Jean-Baptiste-Camille Corot (artist)|
French, 1796 - 1875
Beach near Etretat, c. 1872
oil on canvas
overall: 12.3 x 25.5 cm (4 13/16 x 10 1/16 in.) framed: 25.4 x 38.1 x 3.2 cm (10 x 15 x 1 1/4 in.)
Ailsa Mellon Bruce Collection
Object 3 of 7
This painting is an oil sketch. Painted outdoors within a few hours, it was meant to record Corot's direct impression of the landscape. Its long, sweeping brushstrokes capture in shorthand the look and "feel" of light and weather. Such small works, never intended as finished paintings, were part of the normal practice of landscape artists. By referring to them later, a painter could re-create in his more elaborate studio paintings the freshness and immediacy of his initial observation. The outdoor sketch was like notes taken from nature, data to be transformed through the artist's imagination in the studio into finished, salable works.

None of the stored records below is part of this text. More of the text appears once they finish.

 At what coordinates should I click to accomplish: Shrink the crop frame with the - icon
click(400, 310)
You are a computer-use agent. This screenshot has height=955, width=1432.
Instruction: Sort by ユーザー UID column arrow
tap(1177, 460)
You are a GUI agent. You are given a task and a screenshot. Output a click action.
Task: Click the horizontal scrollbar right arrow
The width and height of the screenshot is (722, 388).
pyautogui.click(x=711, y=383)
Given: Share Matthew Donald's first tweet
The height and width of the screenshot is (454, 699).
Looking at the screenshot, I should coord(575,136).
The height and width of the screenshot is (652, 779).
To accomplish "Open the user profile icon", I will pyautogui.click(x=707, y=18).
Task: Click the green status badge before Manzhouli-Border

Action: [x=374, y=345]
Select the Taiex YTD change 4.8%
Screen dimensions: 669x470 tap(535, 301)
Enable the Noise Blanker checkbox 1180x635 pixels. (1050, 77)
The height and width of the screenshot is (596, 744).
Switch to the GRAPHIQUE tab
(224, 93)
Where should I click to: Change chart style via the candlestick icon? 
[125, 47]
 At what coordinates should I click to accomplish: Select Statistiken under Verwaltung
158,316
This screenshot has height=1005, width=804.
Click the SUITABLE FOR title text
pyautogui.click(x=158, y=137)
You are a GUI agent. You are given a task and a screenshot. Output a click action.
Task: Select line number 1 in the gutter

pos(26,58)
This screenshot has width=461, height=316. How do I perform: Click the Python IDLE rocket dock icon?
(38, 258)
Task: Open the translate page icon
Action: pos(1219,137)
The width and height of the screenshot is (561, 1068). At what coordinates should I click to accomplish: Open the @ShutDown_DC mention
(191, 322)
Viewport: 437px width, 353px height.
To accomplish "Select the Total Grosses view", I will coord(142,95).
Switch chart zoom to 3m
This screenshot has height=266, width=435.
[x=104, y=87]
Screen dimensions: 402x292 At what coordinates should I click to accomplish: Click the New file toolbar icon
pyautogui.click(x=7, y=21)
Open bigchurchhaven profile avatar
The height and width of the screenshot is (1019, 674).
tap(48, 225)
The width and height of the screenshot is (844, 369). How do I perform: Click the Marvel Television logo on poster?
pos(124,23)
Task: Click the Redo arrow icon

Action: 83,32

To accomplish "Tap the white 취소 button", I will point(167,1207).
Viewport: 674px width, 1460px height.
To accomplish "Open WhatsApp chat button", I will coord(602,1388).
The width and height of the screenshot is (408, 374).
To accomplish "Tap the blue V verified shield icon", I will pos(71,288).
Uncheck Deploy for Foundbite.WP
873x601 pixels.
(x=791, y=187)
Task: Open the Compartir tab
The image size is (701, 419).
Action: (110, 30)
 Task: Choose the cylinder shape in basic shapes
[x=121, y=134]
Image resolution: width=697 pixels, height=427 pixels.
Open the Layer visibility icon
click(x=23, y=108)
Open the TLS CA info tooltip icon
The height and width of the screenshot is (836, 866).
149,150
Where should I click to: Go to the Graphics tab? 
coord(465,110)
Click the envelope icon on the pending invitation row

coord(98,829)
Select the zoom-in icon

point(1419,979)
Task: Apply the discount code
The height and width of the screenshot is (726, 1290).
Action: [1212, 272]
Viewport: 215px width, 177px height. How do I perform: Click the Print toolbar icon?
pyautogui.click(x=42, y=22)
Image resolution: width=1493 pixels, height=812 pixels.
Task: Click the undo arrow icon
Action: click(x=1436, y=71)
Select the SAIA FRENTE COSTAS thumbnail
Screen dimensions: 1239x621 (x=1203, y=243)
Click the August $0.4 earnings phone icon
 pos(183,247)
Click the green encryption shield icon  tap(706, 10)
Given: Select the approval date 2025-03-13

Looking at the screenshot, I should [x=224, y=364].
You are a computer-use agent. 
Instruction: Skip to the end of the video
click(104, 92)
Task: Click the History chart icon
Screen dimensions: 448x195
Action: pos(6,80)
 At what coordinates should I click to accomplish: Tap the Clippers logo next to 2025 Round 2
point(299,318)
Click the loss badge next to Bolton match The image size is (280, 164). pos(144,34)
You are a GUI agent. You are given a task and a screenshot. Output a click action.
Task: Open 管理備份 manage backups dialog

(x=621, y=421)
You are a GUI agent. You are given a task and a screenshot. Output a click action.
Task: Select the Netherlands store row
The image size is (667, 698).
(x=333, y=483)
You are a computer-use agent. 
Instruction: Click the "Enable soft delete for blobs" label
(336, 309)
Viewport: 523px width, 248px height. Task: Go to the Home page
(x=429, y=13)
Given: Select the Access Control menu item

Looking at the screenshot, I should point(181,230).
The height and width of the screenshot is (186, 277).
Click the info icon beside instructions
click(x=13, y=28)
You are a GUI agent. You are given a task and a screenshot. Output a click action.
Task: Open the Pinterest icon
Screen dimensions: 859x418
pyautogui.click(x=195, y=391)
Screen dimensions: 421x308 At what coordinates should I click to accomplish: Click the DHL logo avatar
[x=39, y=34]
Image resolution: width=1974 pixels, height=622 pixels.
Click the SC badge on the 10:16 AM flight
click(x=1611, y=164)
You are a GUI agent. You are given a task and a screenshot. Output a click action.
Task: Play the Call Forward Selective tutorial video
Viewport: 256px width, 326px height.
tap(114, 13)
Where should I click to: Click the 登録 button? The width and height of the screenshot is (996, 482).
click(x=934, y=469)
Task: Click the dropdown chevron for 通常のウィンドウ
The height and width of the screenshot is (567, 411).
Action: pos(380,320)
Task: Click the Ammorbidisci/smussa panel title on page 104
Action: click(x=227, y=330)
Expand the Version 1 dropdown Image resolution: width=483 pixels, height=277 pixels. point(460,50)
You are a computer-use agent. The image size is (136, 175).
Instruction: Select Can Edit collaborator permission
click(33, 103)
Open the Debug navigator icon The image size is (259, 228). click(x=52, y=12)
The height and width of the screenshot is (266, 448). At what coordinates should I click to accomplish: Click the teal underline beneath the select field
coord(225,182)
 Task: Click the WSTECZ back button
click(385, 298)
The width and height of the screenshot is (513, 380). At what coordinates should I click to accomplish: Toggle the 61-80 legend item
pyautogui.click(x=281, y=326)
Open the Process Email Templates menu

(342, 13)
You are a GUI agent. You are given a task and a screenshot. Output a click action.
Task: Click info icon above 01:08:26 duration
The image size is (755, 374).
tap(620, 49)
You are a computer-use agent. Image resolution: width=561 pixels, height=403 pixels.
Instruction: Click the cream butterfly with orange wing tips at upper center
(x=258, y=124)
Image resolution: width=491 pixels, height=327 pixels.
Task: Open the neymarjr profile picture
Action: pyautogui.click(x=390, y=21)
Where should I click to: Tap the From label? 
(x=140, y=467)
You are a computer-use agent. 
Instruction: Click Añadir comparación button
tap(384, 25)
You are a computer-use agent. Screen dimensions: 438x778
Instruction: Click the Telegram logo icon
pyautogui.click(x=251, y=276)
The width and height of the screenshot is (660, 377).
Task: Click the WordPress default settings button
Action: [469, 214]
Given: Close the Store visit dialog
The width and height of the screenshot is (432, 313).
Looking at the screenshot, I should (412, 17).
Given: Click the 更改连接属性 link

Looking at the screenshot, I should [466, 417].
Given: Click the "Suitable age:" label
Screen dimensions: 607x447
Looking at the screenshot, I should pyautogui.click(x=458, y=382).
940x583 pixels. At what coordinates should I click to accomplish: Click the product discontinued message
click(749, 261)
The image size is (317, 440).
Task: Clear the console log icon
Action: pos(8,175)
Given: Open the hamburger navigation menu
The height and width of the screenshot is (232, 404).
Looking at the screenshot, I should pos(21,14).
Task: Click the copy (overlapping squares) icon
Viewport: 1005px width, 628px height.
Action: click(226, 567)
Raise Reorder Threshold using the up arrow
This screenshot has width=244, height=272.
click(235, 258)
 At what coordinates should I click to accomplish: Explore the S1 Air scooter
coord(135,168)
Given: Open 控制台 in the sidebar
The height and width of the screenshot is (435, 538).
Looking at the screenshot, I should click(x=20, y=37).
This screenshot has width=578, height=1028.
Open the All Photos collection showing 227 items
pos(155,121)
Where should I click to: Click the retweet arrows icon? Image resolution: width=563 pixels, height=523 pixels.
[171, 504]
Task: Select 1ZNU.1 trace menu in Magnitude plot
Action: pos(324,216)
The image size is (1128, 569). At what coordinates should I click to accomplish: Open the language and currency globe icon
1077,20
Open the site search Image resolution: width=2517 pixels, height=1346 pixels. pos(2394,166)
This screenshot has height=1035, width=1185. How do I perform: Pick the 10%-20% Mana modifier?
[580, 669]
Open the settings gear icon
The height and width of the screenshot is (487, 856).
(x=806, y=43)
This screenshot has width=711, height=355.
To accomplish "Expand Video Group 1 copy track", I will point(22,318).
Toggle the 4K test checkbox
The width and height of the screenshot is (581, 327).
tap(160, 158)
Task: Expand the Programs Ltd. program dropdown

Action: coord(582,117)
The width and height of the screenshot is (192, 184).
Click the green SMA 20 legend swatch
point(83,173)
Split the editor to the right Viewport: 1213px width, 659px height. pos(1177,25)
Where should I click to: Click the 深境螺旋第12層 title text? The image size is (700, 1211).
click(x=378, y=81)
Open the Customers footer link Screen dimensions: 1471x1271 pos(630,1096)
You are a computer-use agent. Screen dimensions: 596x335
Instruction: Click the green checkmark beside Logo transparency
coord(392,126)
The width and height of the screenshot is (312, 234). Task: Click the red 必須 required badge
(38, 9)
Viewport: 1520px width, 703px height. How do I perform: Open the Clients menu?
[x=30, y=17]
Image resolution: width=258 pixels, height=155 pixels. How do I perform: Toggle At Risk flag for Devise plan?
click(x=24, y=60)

Corot and fellow landscape artists working in the forest of Fontainebleau were important influences on the impressionists, not only in their commitment to plein-air painting, but also in their adoption of a brighter palette. Corot, using a light-colored ground, suffused his paintings with a silvery light and poetic feel. Pissarro, in particular, identified himself as Corot's student, and in the horizontal layering of his landscapes is a legacy of Corot's classical training and careful compositions.